**EXTRACTED ENTRIES:**
Start of Block

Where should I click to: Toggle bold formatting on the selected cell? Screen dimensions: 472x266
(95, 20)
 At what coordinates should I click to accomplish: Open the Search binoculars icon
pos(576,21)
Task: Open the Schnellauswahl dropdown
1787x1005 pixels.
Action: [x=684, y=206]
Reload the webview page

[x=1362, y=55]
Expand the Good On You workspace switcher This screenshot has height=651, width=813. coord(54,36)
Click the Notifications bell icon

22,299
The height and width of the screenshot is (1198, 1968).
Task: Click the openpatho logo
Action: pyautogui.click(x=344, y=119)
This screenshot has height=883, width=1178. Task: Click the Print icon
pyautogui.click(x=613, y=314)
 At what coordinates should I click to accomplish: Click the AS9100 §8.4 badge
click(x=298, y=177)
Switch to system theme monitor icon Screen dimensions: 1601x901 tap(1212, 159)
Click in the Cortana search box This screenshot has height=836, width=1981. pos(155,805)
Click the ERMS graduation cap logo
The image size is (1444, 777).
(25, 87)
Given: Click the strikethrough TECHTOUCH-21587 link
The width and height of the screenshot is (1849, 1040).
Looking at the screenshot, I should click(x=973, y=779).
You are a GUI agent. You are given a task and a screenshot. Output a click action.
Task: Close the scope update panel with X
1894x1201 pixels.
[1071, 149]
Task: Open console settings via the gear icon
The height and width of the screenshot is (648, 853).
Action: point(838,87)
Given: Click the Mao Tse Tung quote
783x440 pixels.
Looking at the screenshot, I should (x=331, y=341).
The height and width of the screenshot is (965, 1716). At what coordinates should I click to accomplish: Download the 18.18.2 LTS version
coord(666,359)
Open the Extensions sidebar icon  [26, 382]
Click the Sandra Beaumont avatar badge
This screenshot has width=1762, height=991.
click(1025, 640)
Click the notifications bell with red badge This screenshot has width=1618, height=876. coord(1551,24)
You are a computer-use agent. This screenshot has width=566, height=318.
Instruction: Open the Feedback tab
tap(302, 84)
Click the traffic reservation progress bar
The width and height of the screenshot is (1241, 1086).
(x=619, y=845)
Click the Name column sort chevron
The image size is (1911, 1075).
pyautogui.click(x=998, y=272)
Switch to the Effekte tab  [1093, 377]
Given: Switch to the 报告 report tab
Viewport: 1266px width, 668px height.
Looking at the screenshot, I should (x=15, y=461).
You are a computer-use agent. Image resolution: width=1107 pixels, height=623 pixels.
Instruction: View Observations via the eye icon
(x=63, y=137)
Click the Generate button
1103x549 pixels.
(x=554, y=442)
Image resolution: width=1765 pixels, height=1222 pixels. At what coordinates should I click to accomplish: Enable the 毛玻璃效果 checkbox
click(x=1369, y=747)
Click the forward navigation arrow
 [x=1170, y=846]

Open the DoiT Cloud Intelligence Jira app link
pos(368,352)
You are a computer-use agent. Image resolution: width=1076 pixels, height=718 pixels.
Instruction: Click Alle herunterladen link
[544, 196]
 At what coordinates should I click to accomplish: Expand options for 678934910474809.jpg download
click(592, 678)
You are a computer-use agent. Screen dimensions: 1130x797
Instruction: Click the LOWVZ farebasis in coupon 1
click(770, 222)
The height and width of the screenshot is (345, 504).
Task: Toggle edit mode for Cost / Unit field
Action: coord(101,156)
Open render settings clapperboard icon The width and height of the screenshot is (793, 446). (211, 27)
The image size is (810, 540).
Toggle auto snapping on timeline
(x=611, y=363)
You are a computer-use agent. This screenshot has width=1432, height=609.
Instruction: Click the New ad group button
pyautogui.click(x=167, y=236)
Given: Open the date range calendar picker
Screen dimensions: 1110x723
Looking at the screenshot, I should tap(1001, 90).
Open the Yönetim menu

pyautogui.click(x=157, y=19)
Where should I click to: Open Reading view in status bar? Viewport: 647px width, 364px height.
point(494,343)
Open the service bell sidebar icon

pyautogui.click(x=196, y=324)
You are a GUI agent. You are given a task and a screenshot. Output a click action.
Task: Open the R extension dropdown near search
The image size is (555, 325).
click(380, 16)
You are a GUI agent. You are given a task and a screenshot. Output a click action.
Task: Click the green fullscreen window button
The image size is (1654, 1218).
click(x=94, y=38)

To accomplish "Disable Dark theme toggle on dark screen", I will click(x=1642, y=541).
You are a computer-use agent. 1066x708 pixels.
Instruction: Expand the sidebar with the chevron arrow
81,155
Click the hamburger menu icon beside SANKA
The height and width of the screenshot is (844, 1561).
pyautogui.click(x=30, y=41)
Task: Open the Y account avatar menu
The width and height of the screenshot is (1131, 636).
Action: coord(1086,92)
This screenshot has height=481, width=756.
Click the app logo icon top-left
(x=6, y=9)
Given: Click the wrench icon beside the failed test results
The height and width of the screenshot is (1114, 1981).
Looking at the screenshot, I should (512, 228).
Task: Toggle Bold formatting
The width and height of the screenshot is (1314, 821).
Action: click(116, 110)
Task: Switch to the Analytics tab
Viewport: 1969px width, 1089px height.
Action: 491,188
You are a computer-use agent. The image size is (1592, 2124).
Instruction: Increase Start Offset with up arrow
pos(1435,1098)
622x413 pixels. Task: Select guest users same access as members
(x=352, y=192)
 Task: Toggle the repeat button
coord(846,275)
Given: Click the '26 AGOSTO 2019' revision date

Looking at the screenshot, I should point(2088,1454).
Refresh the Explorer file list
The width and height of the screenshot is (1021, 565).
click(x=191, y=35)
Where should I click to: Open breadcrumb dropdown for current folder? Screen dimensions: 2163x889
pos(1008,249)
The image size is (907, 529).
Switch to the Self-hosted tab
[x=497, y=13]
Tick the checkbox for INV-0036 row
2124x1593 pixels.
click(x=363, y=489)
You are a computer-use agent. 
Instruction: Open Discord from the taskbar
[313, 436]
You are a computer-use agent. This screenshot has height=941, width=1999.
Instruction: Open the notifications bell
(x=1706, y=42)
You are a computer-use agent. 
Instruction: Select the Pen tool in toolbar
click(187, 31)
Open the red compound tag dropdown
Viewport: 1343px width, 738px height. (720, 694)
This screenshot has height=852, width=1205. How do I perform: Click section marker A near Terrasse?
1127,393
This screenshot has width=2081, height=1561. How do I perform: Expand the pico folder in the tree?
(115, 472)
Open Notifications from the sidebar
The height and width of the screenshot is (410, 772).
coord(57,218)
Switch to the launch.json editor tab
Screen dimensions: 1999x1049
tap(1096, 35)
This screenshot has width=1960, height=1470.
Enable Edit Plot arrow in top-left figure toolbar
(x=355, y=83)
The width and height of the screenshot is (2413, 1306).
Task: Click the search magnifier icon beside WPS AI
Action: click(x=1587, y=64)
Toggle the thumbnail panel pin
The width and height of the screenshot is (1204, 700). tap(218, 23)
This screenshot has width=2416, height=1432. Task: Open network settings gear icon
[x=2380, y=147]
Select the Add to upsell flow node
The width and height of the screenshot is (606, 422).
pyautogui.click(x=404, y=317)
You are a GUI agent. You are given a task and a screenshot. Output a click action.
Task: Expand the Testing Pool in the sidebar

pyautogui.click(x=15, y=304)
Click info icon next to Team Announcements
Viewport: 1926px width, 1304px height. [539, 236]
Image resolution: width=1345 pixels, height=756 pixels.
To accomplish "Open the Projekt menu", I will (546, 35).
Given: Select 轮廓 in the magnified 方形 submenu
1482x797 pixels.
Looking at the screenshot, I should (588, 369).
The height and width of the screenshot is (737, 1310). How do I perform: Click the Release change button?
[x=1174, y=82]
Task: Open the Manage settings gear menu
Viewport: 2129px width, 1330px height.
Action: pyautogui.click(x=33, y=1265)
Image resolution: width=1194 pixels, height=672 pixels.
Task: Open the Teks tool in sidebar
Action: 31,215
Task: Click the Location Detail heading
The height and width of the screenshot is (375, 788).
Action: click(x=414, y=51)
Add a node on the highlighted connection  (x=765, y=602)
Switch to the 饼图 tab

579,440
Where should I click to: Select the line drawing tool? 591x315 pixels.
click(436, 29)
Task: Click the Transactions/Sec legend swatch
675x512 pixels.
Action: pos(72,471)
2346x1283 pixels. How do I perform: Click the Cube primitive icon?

End of Block

**WHAT YOU ARE ASKED TO DO:** Set out exactly the lines from the one bearing "675x512 pixels." through the end of the data, including both ends and omitting all others.

**EXERCISE OUTPUT:**
675x512 pixels.
Action: pos(72,471)
2346x1283 pixels. How do I perform: Click the Cube primitive icon?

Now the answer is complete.